Get Free Help Where You Can
There are scores of free and helpful tools to protect your small business against cyberattacks. The following is not an endorsement so much as a recommendation to research more opportunities:
- Secure your smartphones with antivirus apps and add-ons available through Apple and/or Android stores.
- Free ransomware programs are available through Avast, Bitdefender, Kaspersky, and Trend.
- Free antivirus protection is offered by Avast, AVG, Bitdefender, Check Point ZoneAlarm and Kaspersky.
- Symantec Norton Identity Vaults, LastPass, Myki Password Management Suite, and EnPass Password Manager are free password storage and/or finder tools.
- Malware Anti-Virus leads the list of free anti-malware tools, including SpyBot Search & Destroy and Emsisoft Emergency Kit.
- Free tools, like BitChat, VeraCrypt, OpenPGP protocol, and AxCrypt will encrypt emails, Instagrams, peer-to-peer messages and other transactions.
These defenses and more are available for free, open-source programs offered for the benefit of the Internet at large. But, the average small business owner needs the advice of an IT professional to assemble and execute a strategic approach to the threats your business faces.
Get What You Need From The SBA
The Small Business Administration (SBA) offers much assistance to small business owners.
- The Department of Homeland Security established a Critical Infrastructure Cyber Community (C3) Voluntary Program to educates owners about cybersecurity.
- The Federal Communications Commission (FCC) produced a Small Biz Cyber Planner.
- Cyber Security for Small Business is an online course in protecting information and networks.
- Cyber Resilience Review (CRR) will assess your technology vulnerability and resilience.
- The Federal Trade Commission (FTC) provides a downloadable Start with Security: A Guide for Business, videos and more.
- Homeland Security provides Cybersecurity Advisors (CSAs), regionally-located IT consultants who help businesses plan and execute their security solutions.
In the event of a breach, your small business must be prepared to:
- Act immediately with your cybersecurity response team. You need the structure and planning to respond as if the business had burned to the ground.
- Do what you can to contain the problem.

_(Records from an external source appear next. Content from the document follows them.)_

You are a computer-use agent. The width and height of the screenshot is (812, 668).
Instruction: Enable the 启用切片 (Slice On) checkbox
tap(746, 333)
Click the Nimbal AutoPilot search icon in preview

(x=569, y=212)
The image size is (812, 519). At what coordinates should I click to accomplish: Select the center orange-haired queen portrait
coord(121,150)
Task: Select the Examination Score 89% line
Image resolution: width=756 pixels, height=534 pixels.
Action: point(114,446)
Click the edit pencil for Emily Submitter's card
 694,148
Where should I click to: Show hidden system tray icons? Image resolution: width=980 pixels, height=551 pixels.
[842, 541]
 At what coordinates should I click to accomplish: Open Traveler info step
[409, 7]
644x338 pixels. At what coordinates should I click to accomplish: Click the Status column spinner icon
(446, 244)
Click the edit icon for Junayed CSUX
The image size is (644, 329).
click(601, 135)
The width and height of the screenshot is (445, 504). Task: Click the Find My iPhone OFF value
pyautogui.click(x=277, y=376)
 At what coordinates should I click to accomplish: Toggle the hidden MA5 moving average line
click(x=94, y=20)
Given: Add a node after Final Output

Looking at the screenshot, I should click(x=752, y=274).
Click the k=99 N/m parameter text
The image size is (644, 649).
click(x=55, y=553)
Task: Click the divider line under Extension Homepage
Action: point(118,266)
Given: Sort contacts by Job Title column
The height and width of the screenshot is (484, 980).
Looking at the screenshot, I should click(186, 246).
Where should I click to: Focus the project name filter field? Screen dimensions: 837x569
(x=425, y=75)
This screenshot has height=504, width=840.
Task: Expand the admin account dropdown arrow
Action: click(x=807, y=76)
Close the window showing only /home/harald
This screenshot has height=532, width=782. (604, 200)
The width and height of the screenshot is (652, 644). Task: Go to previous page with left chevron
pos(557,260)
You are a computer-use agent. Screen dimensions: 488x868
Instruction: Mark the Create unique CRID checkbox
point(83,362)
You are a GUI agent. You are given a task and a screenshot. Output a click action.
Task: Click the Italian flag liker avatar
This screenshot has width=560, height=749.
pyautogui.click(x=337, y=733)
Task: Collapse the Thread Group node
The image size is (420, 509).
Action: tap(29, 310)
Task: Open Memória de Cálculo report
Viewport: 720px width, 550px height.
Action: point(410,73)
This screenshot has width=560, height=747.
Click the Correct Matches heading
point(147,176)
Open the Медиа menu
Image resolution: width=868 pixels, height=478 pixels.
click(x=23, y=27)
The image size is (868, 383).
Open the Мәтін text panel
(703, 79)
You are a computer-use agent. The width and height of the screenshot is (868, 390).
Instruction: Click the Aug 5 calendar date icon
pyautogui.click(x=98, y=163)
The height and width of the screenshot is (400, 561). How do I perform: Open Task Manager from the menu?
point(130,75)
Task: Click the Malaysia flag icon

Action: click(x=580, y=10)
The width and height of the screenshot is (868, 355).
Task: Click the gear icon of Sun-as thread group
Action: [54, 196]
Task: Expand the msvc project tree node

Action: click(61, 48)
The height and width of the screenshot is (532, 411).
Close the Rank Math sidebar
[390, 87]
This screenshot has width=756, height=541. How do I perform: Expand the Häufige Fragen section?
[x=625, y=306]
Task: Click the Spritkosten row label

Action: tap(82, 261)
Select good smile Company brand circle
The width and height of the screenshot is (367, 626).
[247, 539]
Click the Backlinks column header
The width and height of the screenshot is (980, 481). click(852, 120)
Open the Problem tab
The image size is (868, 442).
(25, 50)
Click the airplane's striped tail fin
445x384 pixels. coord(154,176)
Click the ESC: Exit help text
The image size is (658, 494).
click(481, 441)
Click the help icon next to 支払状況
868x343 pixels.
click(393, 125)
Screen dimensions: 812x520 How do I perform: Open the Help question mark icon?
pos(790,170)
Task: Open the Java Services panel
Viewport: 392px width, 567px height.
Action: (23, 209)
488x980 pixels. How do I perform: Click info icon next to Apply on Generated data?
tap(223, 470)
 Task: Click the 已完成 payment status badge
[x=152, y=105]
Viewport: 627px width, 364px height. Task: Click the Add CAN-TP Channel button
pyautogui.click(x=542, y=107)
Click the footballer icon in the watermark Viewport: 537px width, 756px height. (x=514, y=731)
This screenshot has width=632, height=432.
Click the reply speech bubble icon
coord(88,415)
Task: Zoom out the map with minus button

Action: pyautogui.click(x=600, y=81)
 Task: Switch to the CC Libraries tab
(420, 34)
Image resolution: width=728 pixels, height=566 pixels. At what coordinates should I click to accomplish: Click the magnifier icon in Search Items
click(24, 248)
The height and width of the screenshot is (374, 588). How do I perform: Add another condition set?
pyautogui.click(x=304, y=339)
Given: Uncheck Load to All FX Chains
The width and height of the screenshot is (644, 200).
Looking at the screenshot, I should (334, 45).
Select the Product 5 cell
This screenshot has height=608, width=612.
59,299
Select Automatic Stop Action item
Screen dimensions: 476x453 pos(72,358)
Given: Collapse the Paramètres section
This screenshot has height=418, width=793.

Let your IT people isolate and quarantine the problem.
- Share the news with every affected group. Identify your problem in clear language that explains what the users must do in their own interest and what you are doing to solve the issue.
How To Avoid Cyberattacks
It’s just a matter of time before cybercriminals attack your small business. The damage may come from inside or outside, but the impact is real and sometimes fatal. Any company, especially those doing business with the government, needs an operational and strategic plan for avoiding cybersecurity attacks, containing their damage and repairing the damage done. It’s never too early to plan and to continue to learn, as well as update your defenses.